Over the weekend, 47 people were executed in Saudi Arabia: 43 alleged members of al Qaeda and four Shia Muslims, including a popular nonviolent Shia cleric and his teenage nephew. While the reaction in Iran has dominated headlines—Saudi Arabia announced on Sunday that it was cutting diplomatic ties after protestors in Tehran set fire to its embassy there—the executions were condemned around the globe.
The United States and Germany expressed concern; Labour Party leader Jeremy Corbyn called on David Cameron to intervene. In the Middle East, particularly in the majority Shia countries of Iraq, Lebanon, and Iran, the response was more forceful—the head of Iraq’s Dawa party, for instance, urged the country’s government to cut diplomatic ties with Saudi Arabia and “execute all Saudi terrorists in Iraqi prisons.”

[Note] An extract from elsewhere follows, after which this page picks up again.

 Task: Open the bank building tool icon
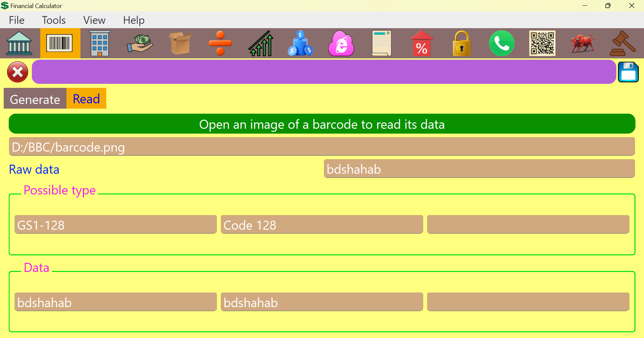19,43
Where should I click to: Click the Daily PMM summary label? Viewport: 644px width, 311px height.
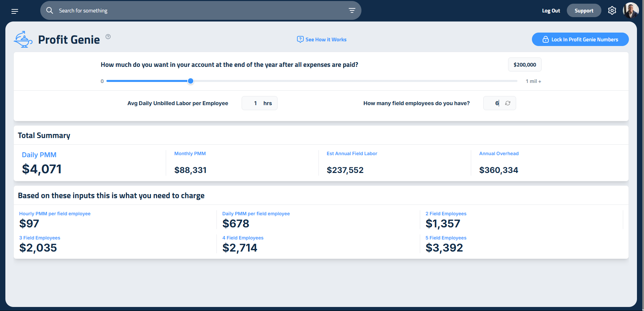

But Saudi Arabia doesn’t seem to see what all the fuss is about. Speaking to Reuters on Monday, Saudi Foreign Minister Adel al-Jubeir said that Iran—not the executions—was responsible for the growing tension between the two countries. “There is no escalation on the part of Saudi Arabia. Our moves are all reactive. It is the Iranians who went into Lebanon. It is the Iranians who sent their Quds Force and their Revolutionary Guards into Syria,” he said.
Jubeir was less defensive about the executions themselves: “We should be applauded for this, not criticized.”